I am female, a mom and wife, and over 40. I worry about things. It is what I do.
I worry about what if and why or why not and when and how. I worry constantly, but never more than during the last part of my cycle.
During the last part of my cycle I become irrational with worry, and I get anxiety that keeps me awake.I worry all night and stay up to watch tv that makes me worry more. Last night on PBS they showed a doomsday thing on when the next volcano will erupt in Iceland and how the effects of that event will cripple us all with disease from toxic clouds of ash. Then I watched a thing on TVO where they followed around some Red Cross aid workers who went to Haiti after that devastating earthquake. The pictures were graphic and I stayed up to force myself to watch it. All of it. To emphasize that I have a GOOD and SAFE life, anxiety or not.
I am simply hormonal.
A friend of mine in Europe mentioned she is going through similar issues once a month, and that it helps her to anticipate what’s next when her body announces, in various ways, certain emotions. I tend to feel the same way, if I keep an eye on the calendar, because I can relate that these types of ebbs and flows in my hormonal fluctuations tend to come and go fairly regularly each month.
So instead of fighting the insomnia, I ride it out. So I’ll have a few days or a week or so with less sleep. I’m an expert on no sleep having had two kids who nursed all night, one till she was 18 months. And then didn’t sleep through the night till 4 and a half.
Sonja is 5 now.
I’m in the midst of one of those hormonal-worrying phases now. I worry about everything and I feel it creeping in, getting bigger, enveloping me.
I can’t stop it. So I have to ride it out.
The funny thing is, I tend to worry about things that, in the grand scheme of things, don’t really seem all that worrisome. His pending relocation to a city far away from our home here in this city should be all-consuming my worrying, but over the past week, it took a backseat. I don’t CARE right now about that.
Or getting Xmas out of the house….the house is tight and small and there isn’t enough room to store things, I have to purge continuously to keep my wits about me, yet….I was not in any big rush this year. I waited until I felt like dismantling the tree and stopped when I didn’t feel like it anymore (which is why I have half-filled bins of Xmas stuff lined up in my hallway). Oh, don’t worry, the Xmas tree is out and the living room is normal-ish again, I just have to find the will to store the bins someplace downstairs. It’s the actual ‘where in the basement should I store this stuff’ part that I haven’t tackled yet. (Also, hunting season just ended, his stuff is all out too, so it’s a double whammy of clean-up downstairs. BLAH.)

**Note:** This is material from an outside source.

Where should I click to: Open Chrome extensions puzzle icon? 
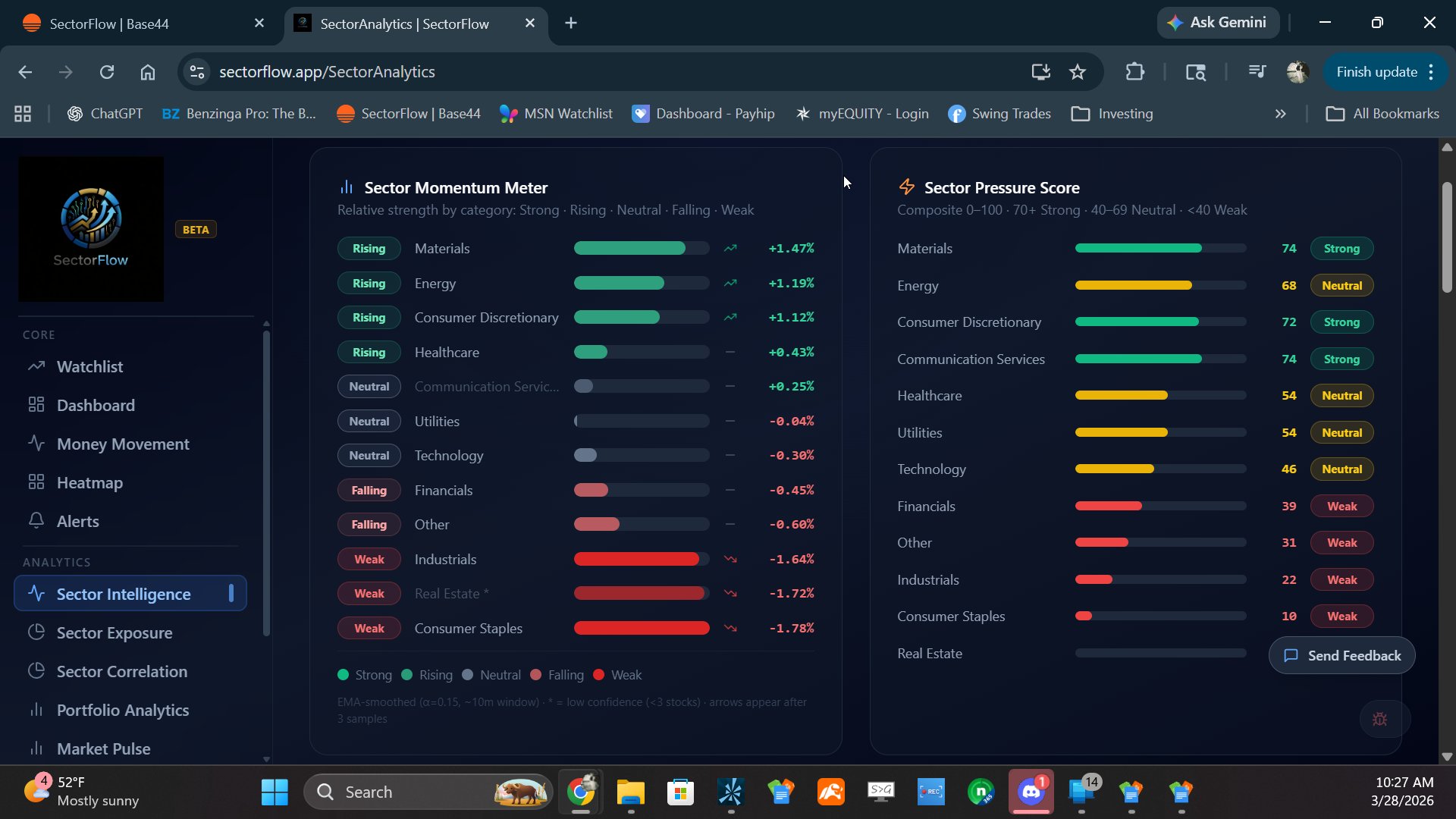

Instead I worry about hockey scores, about the new year’s activity schedule, about the mailman slipping on the ice at the side of the house where the mailbox is and about the amount of garbage and packaging I’m throwing out post-Xmas. I worry about what’s for lunch or dinner, will they eat it, and whether my 7 year old will ever talk to me about things that bother him. His silence about certain events that bug him worry me because I know something’s bugging him by seeing his various ticks develop further and more prominent. I also worry about Sonja’s teeth (she’s the only one who has cavities in this family) and about the fact that I haven’t coloured my hair in 6 weeks.
I worry. It’s exhausting, even though I understand its origin. My naturopath doctor gave me a bunch of supplements that, if I take them properly and in a timely fashion, should help with the balance, and I must get myself back into that routine of taking them again. Eat, take the supps, and drop sugar, wine and other stimulants (or at least reduce them). Then, maybe, I can become normal again.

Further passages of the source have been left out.